Leasehold flats can be in purpose-built blocks, in converted houses or above commercial or retail premises.
Leasehold ownership of a flat is simply a long tenancy, the right to occupation and use of the flat for a long period – the ‘term’ of the lease. This will usually be for 99 or 125 years and the flat can be bought and sold during that term. The term is fixed at the beginning and so decreases in length year by year. Thus, if it were not for inflation, the value of the flat would diminish over time until the eventual expiry of the lease, when the flat returns to the landlord (although an assured tenancy would then become a possibility).
The leasehold ownership of a flat usually relates to everything within the four walls of the flat, including floorboards and plaster to walls and ceiling, but does not usually include the external or structural walls. The structure and common parts of the building and the land it stands on are usually owned by the freeholder, who is also the landlord.
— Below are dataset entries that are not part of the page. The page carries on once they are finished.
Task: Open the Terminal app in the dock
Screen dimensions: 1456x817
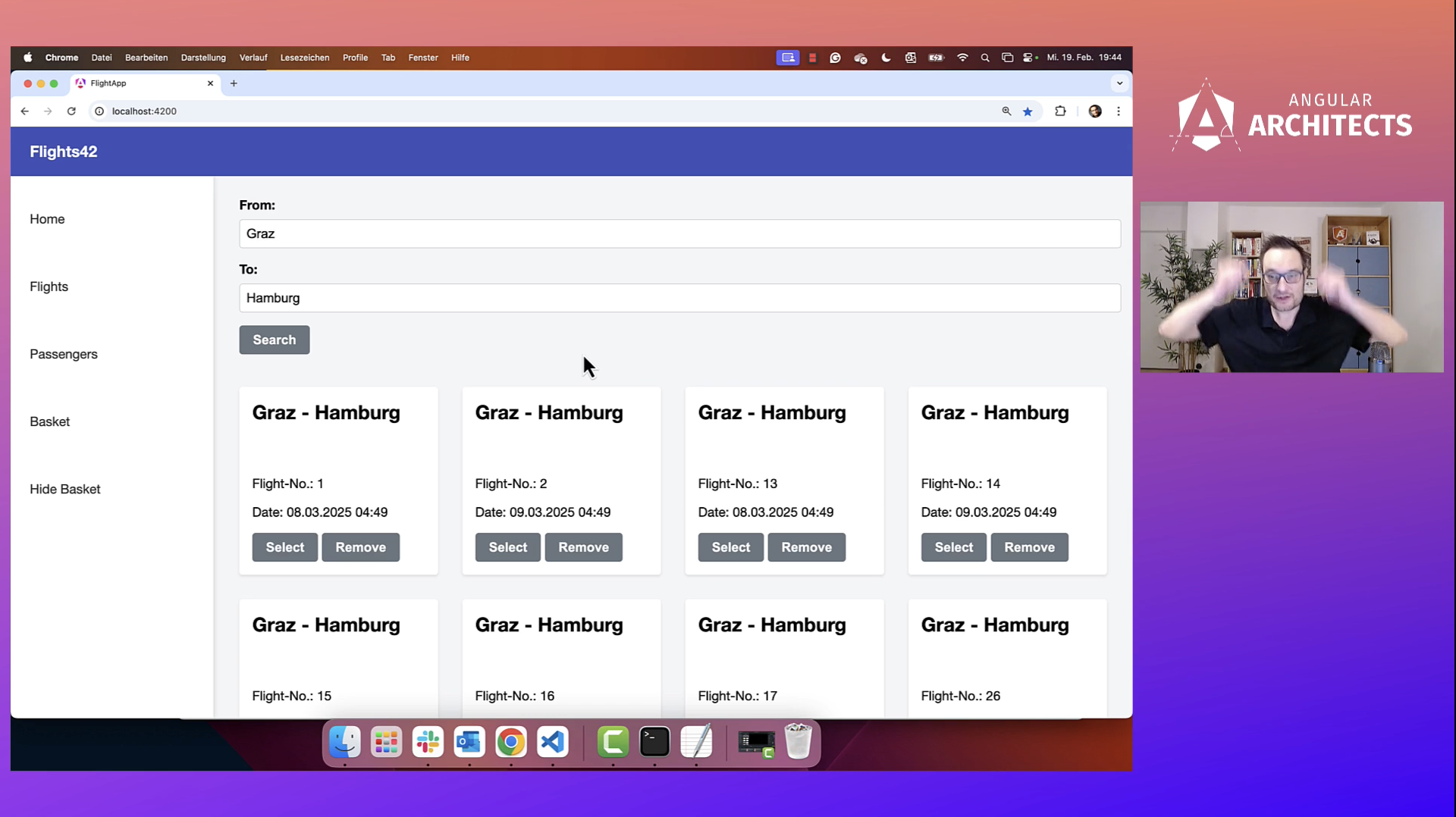Action: [x=654, y=742]
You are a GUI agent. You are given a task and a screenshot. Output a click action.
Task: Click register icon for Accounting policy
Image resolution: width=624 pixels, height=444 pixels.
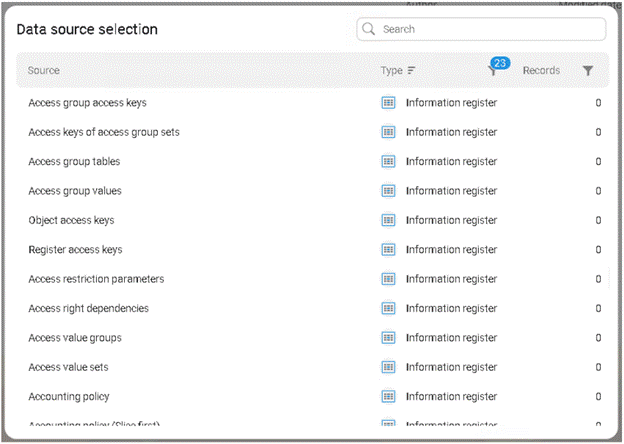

The freeholder is responsible for the maintenance and repair of the building. The costs for doing so are recoverable through the service charges and billed to the leaseholders.
The landlord can be a person or a company, including a local authority or a housing association. It is also quite common for the leaseholders to own the freehold of the building, through a residents’ management company, effectively becoming their own landlord. Furthermore under right to manage, the lessees may not own the freehold but are able to manage the building as if they were the landlord.